> _WHAT YOU HAVE TO DO_:
Transcribe each line below verbatim; pictures excluded.

> _EXERCISE MATERIALS_:
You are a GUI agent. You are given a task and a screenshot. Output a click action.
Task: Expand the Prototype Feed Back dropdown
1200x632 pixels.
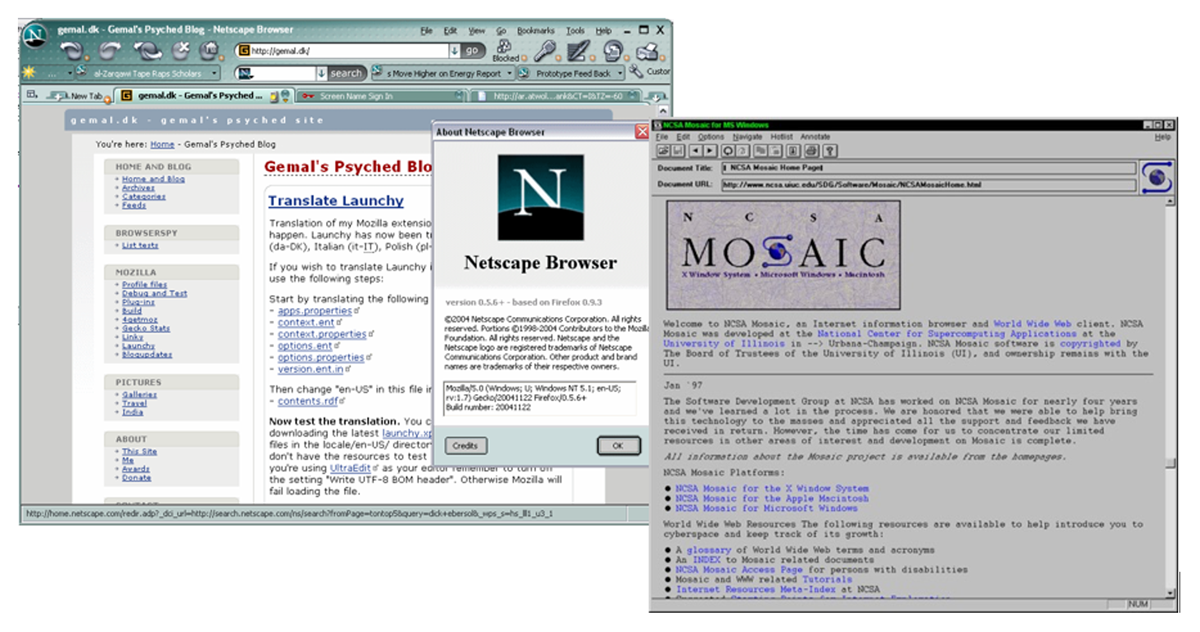point(619,73)
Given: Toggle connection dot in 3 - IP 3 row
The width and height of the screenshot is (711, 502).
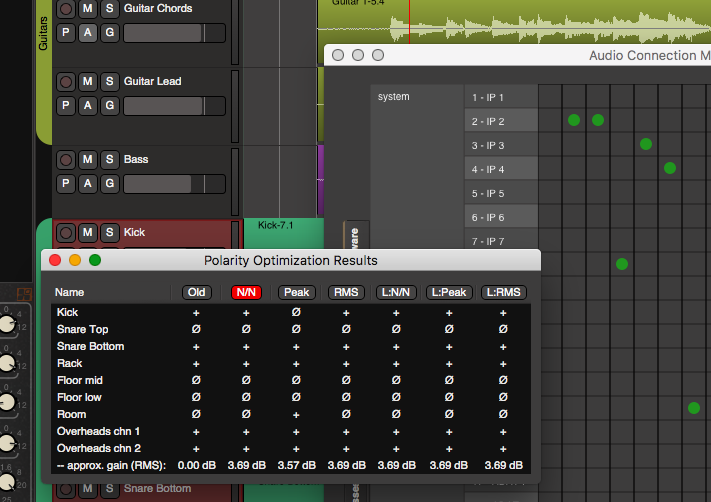Looking at the screenshot, I should [646, 145].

> _WRITTEN SOLUTION_:
You are a GUI agent. You are given a task and a screenshot. Output a click action.
Task: Expand the Prototype Feed Back dropdown
1200x632 pixels.
point(619,73)
Given: Toggle connection dot in 3 - IP 3 row
The width and height of the screenshot is (711, 502).
Looking at the screenshot, I should [646, 145].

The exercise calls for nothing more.